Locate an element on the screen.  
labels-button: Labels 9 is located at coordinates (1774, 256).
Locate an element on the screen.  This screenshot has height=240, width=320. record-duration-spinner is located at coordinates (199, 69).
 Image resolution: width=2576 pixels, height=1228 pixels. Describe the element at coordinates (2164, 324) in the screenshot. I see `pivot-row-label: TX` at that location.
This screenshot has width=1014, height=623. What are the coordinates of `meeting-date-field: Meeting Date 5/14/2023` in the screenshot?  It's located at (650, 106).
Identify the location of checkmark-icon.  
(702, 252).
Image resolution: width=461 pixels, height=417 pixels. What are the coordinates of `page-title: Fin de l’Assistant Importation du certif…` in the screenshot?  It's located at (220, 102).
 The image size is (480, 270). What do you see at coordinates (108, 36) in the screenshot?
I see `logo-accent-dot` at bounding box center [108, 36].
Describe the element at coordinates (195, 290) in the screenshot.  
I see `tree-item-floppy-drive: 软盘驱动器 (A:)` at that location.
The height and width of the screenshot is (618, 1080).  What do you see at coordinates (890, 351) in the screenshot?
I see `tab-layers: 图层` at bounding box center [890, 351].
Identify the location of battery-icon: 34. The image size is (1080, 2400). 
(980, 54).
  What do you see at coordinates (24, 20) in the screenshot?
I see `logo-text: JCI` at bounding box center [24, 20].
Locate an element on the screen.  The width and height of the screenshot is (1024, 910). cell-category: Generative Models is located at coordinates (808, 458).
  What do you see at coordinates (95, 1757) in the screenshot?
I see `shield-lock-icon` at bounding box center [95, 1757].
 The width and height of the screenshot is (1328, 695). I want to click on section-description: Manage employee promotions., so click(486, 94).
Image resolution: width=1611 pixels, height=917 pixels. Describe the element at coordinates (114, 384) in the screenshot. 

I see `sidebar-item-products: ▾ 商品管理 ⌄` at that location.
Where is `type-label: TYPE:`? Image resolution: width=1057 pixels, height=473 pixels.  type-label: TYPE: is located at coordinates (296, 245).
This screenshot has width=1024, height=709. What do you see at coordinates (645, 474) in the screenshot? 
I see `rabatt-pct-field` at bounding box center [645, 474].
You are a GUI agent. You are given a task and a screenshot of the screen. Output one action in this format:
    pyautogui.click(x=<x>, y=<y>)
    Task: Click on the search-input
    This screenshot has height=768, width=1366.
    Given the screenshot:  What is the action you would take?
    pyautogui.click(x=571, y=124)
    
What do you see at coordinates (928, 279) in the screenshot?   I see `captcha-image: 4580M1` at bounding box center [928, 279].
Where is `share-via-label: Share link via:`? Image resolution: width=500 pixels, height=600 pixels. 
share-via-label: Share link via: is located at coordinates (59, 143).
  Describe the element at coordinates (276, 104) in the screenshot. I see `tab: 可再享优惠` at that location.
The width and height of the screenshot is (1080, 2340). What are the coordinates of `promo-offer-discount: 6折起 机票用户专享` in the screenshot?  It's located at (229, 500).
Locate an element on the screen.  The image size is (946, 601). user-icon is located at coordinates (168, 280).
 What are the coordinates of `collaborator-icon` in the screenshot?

++++++++++

### What you should do
Return every item above without alteration, reproducing each line in its original order.

### Written answer
Locate an element on the screen.  
labels-button: Labels 9 is located at coordinates (1774, 256).
Locate an element on the screen.  This screenshot has height=240, width=320. record-duration-spinner is located at coordinates (199, 69).
 Image resolution: width=2576 pixels, height=1228 pixels. Describe the element at coordinates (2164, 324) in the screenshot. I see `pivot-row-label: TX` at that location.
This screenshot has width=1014, height=623. What are the coordinates of `meeting-date-field: Meeting Date 5/14/2023` in the screenshot?  It's located at (650, 106).
Identify the location of checkmark-icon.  
(702, 252).
Image resolution: width=461 pixels, height=417 pixels. What are the coordinates of `page-title: Fin de l’Assistant Importation du certif…` in the screenshot?  It's located at (220, 102).
 The image size is (480, 270). What do you see at coordinates (108, 36) in the screenshot?
I see `logo-accent-dot` at bounding box center [108, 36].
Describe the element at coordinates (195, 290) in the screenshot.  
I see `tree-item-floppy-drive: 软盘驱动器 (A:)` at that location.
The height and width of the screenshot is (618, 1080).  What do you see at coordinates (890, 351) in the screenshot?
I see `tab-layers: 图层` at bounding box center [890, 351].
Identify the location of battery-icon: 34. The image size is (1080, 2400). 
(980, 54).
  What do you see at coordinates (24, 20) in the screenshot?
I see `logo-text: JCI` at bounding box center [24, 20].
Locate an element on the screen.  The width and height of the screenshot is (1024, 910). cell-category: Generative Models is located at coordinates (808, 458).
  What do you see at coordinates (95, 1757) in the screenshot?
I see `shield-lock-icon` at bounding box center [95, 1757].
 The width and height of the screenshot is (1328, 695). I want to click on section-description: Manage employee promotions., so click(486, 94).
Image resolution: width=1611 pixels, height=917 pixels. Describe the element at coordinates (114, 384) in the screenshot. 

I see `sidebar-item-products: ▾ 商品管理 ⌄` at that location.
Where is `type-label: TYPE:`? Image resolution: width=1057 pixels, height=473 pixels.  type-label: TYPE: is located at coordinates (296, 245).
This screenshot has width=1024, height=709. What do you see at coordinates (645, 474) in the screenshot? 
I see `rabatt-pct-field` at bounding box center [645, 474].
You are a GUI agent. You are given a task and a screenshot of the screen. Output one action in this format:
    pyautogui.click(x=<x>, y=<y>)
    Task: Click on the search-input
    This screenshot has height=768, width=1366.
    Given the screenshot:  What is the action you would take?
    pyautogui.click(x=571, y=124)
    
What do you see at coordinates (928, 279) in the screenshot?   I see `captcha-image: 4580M1` at bounding box center [928, 279].
Where is `share-via-label: Share link via:`? Image resolution: width=500 pixels, height=600 pixels. 
share-via-label: Share link via: is located at coordinates (59, 143).
  Describe the element at coordinates (276, 104) in the screenshot. I see `tab: 可再享优惠` at that location.
The width and height of the screenshot is (1080, 2340). What are the coordinates of `promo-offer-discount: 6折起 机票用户专享` in the screenshot?  It's located at (229, 500).
Locate an element on the screen.  The image size is (946, 601). user-icon is located at coordinates (168, 280).
 What are the coordinates of `collaborator-icon` in the screenshot?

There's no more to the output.